Google creates a neural network that’s capable of multitasking called Multimodal. A diagram of how Google’s new neural network works (Photo via Google)


My immediate thought… Neural Network Raspberry Pi?


Multitasking is something we do every day whether or not we realize it. While some of us are better at it than others, we all still have this capability. Neural networks don’t, however. Normally, they’re trained to do one task, whether that’s adding animation to video games or translating languages. Try to give it another task and the network can’t do its first job very well. Tech giant Google is looking to change this with their latest system, MultiModal.


Modeled after the human brain, their new system can handle eight tasks at one time and pull them off pretty well. Some of the tasks the system is now able to do are detect objects in images, recognize speech, translate between four pairs of languages along with deciphering grammar and syntax and provide captions. The system did all of these tasks at the same time, which is impressive for a neural network.
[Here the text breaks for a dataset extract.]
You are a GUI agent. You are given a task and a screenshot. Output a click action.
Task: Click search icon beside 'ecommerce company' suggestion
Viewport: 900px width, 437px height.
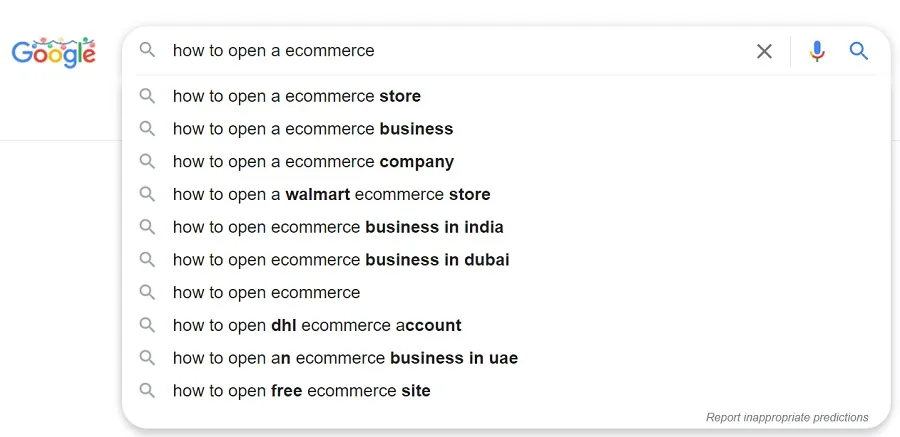click(x=148, y=161)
So, how does it do it? The neural network from Google Brain, the company’s deep learning team, is made up of subnetworks that specialize in certain tasks relating to audio, images or text. It also has a shared model equipped with an encoder, input/output mixer, and decoder. From this, the system learned how to perform these eight tasks at the same time. During testing, the system didn’t break any records and still showed some errors, but its performance was consistently high. It achieved an accuracy score of 86 percent meaning its image recognition abilities were only 9 percent worse than specialized algorithms.  Still, it managed to match the abilities of the best algorithms in use five years ago.


While there’s still work to be done to improve the system, MultiModal is already showing its benefits. Normally, deep-learning systems need large amounts of data for training to complete its task. With Google’s new system, it learns from gathering data from a completely different task. For instance, the network’s ability to parse sentences for grammar improved when trained on a database of images, which has nothing to do with sentence parsing.


Not wanting to keep the system to themselves, Google released the MultiModal code as part of its Tensor Flow open source project. Now, other engineers can experiment with the neural network and see what they can get it to do. The company hopes sharing the source code will help facilitate quicker researcher in order to improve the neural network.